TASK INSTRUCTIONS
Search the material for "pixels" and show all lines that contain it.

━━━━

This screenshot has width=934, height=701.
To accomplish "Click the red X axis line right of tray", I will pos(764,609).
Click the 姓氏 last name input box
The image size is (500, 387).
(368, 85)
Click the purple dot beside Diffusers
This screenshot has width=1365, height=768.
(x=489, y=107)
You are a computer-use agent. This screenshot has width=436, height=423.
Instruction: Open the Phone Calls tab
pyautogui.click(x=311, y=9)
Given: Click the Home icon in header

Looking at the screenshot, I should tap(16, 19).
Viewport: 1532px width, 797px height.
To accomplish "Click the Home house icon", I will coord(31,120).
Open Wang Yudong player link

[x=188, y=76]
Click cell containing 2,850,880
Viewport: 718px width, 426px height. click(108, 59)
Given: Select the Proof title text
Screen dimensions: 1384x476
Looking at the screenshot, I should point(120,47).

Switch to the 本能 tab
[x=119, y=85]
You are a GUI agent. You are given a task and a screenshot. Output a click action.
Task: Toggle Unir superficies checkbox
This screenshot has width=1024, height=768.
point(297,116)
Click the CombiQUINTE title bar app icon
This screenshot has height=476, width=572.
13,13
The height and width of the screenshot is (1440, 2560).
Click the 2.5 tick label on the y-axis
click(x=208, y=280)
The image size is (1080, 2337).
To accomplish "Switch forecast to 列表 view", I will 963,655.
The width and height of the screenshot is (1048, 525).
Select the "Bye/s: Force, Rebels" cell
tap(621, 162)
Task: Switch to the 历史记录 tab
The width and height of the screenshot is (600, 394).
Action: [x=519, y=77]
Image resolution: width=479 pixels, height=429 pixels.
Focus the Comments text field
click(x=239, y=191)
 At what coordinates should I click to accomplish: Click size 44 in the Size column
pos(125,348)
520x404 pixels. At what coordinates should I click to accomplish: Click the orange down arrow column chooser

━━━━

SOLUTION FOR THIS PROBLEM
Image resolution: width=479 pixels, height=429 pixels.
520x404 pixels. At what coordinates should I click to accomplish: Click the orange down arrow column chooser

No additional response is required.